PR Isn’t Enough

Advocates of proportional representation (PR) make a powerful case. They claim that our current electoral system, first-past-the-post (FPTP), is not democratic. They are right. More often than not a political party that gains less than half the popular vote wins the election. In 2015, for example the Liberals, with under 40 per cent of the popular vote won a majority government. Similarly, the Conservatives governed over the preceding decade without ever winning 40 per cent support. Our system grants 100 per cent of the power to parties most people oppose. We have an electoral system, but not a democratic system. (Read more…) PR system would rectify that lingering flaw in our democracy.

But PR isn’t enough. It would ensure we are fairly represented in our legislatures, but it would not ensure we are all included in the decision-making process, and that should be the true goal of democracy. Fair representation in governance would mean that ideally citizens are represented proportional to the popularity of their view. For example, if 75 per cent of the people supported view A and 25 per cent view B, then a piece of legislation would ideally consist of 75 per cent A and 25 per cent B. This, however, is generally impractical as issues do not tend to be neatly divisible. Nonetheless, all citizens should be equitably represented in the decision-making.

Even under PR, many citizens are not. Supporters of the party or parties who form the government are represented, but the supporters of other parties often are not, even though they are represented in the legislature. Unfortunately, legislatures are often more rubber stamps than governors. Governance is left for the most part in the hands of cabinet, i.e. the executive, a body chosen by the prime minister or premier. Other legislators, on both sides of the house, become spectators to the process, obediently casting their votes yea or nay as instructed by caucus.

How then do we involve all legislators in governance?

First, we can allow them to vote their consciences in their legislatures as opposed to demanding strict party discipline. Western democracies exhibit a wide range in their tolerance of legislators’ independence. In this country parliamentarians almost invariably defer to caucus and vote as party blocks while in the U.S. Congress, representatives and senators are allowed considerable leeway in their yeas and nays. The latter not only have greater opportunity to vote their consciences but also greater opportunity to represent the interests of their particular constituents.

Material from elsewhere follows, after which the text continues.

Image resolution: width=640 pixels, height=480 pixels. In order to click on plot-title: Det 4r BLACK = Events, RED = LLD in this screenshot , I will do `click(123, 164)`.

Our representatives deserve the right to state their views openly and freely, to vote on them just as openly and freely, and we deserve the right to measure their performance as our, not their parties’, representatives. They should not become mere ciphers.

Elected members do owe a loyalty to their parties as it is largely through their parties that they get elected. And there is at least one caution in allowing freedom from party discipline and that regards the business of lobbying. Party discipline helps protect legislators from the undue influence of powerful lobby groups. Lobbying requires stringent rules at any time, but especially when representatives are unleashed from party discipline. The influence of lobbies can be significantly reduced by banning political contributions from corporations and limiting those from individuals.

Providing greater power to committees would also enhance the influence of representatives. They could even initiate legislation rather than the executive branches of government. Committees can bring a personal touch legislatures lack; the individual legislator can assume a greater importance; committees can be less partisan, less strident; and committees can be more efficient than the often cumbersome legislatures.

Legislatures use committees now: standing committees on everything from Human Resources to Finance to National Defence; legislative committees appointed to review bills; and special committees set up to investigate particular issues. They do a great deal of important work. Ultimately, however, they are subject to the whims of the executive, which is inclined to ignore any committee recommendations it frowns upon. This ultimate impotence need not be the case. Not all legislatures are little more than debating clubs—representatives in the U.S. Congress are quite capable of making law.

Giving committees teeth would require transferring law-making power to them. Standing committees could be responsible for initiating legislation in their areas, special committees for issues that arise outside of the regular jurisdictions. Committees could bring other appropriate government business under the rule of the legislature as well.

Parties would be allocated committee membership proportionate to their share of seats in the legislature. Committees could then choose their own chairpersons, the choices to be approved by the entire legislature. The chairpersons of the committees would become the cabinet. Currently, the prime minister, who is chosen not by all the people but by his party, selects the cabinet, which in effect becomes the government. Currently, cabinet ministers are chosen from the legislature, but they have no more of a mandate from the people for their portfolios than does the prime minister. If cabinet ministers are to be responsible to the legislature, to the representatives of the people, they must be chosen by the legislators.

Strong legislative committees, combined with free votes, would give legislators the power they deserve as the people’s representatives.

Legislative committees as law-making bodies would allow all parties in the legislature to participate in governance and therefore allow all citizens to be represented in governance. All legislators would make law. By holding open hearings and accepting written submissions on proposed bills, committees could incorporate the views of a cross-section of individual citizens and interest groups. Bringing more views into the process would result in better legislation, reduce friction, facilitate the acceptance of legislation, and create a climate more amenable to new ideas.

By bringing all the political parties together, as well as other social groups, the process of creating our laws, and indeed governing ourselves, would become a much more co-operative, less adversarial, process. The very concept of official opposition, loyal or otherwise, would be diluted, and the hostile, macho, obstructionist behaviour it instigates subdued.